North Carolina slams brakes on EV megafactory deal after years of delay
It sounded too good to be true, and it was.
In 2022, Vietnamese carmarker Vinfast, billing itself as a major global player in electric vehicles, announced it would build a megafactory to produce EVs and batteries on a sprawling site in Chatham County, bringing $4 billion in investment and 7,500 jobs to the largely rural area.
The state of North Carolina rushed to secure the deal, promising the “transformative project” a rich economic development package, including half a billion dollars in state job incentives as well as around $400 million in local incentives and property tax breaks, plus new roads, free land and training programs.
Four years later, the state is suing to claw back the land and around $80 million it already gave VinFast. State Attorney General Jeff Jackson announced Thursday his office has filed suit in Wake County Superior Court against the company on behalf of the North Carolina Department of Commerce.
Jackson said that the company breached its contracts with the state.
“VinFast agreed to build a factory and create jobs for North Carolinians — it didn’t do either,” Jackson said in a statement. “When North Carolina makes a deal, we build in protection for taxpayers. VinFast broke the deal, so we’re using that protection to find a project for this site that will create jobs.”
Vinfast officials did not immediately respond to NC Newsline’s request for comment. The lawsuit comes on the same day Reuters reported VinFast is planning to exit manufacturing and is selling its two main factories in Vietnam.
The North Carolina factory was supposed to be under construction by 2024 and operational by 2026. But the Moncure site, according to the filing, has been largely abandoned since the end of 2024. The company hasn’t had a construction contract since the end of that year, and the building and environmental permits VinFast had obtained expired and were not renewed.
Monday numbers: the environmental impacts of the VinFast electric car factory in Chatham County
VinFast has said publicly that it does not expect its facility will be operational until at least 2028. But in the lawsuit, Jackson said the state never agreed to extend the timeline for the contract.
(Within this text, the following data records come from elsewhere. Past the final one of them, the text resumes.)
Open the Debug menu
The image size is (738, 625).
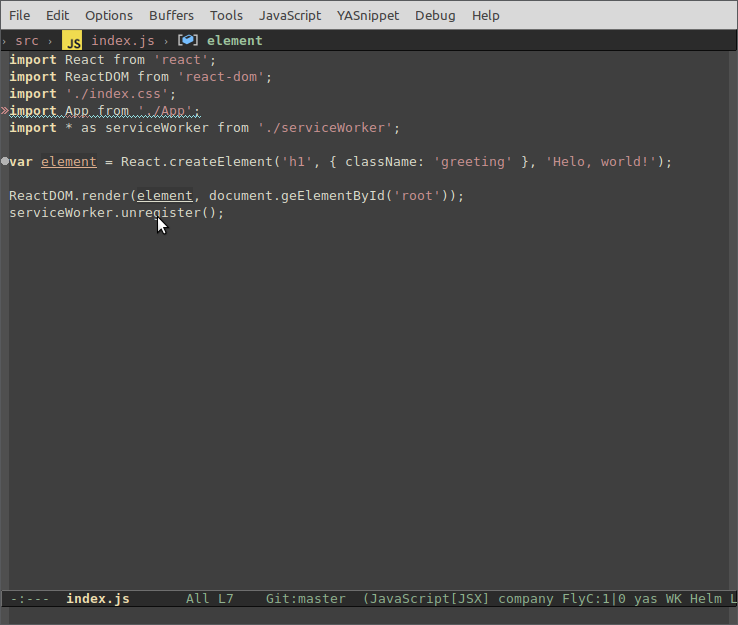435,15
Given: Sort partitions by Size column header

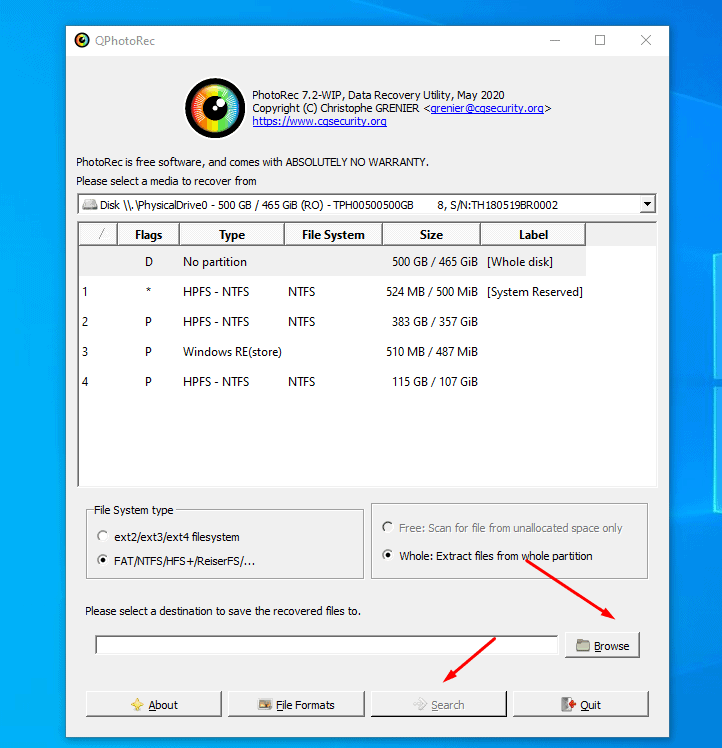Looking at the screenshot, I should (x=431, y=235).
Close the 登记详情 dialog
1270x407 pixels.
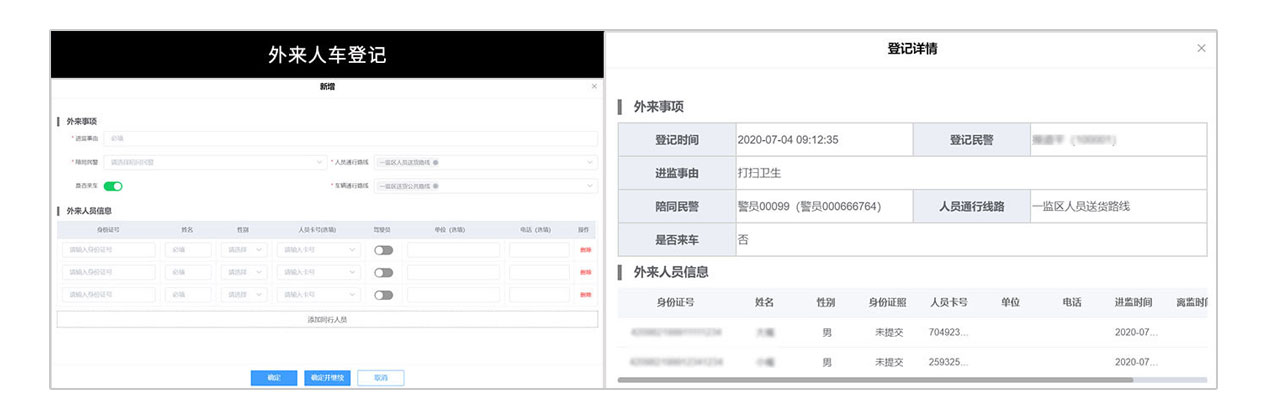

And he said there’s no evidence that any work is currently underway at the site, despite the company’s insistence that it is.
According to the complaint, VinFast executives were informed they were in default in January 2026 after a year of state inquiries and requests for verification of funding or work at the site.
The lawsuit says company executives claimed as recently as March 2026 that they were about to resume construction, but had proposed drastically scaling back the project, perhaps to just a distribution center instead of a car factory.
On Thursday, Gov. Josh Stein said VinFast Manufacturing simply did not honor its commitments or meet previously agreed upon benchmarks.
“Today’s action is about protecting taxpayers and getting the Chatham County mega-site back on the market to support future good-paying manufacturing jobs,” Stein said.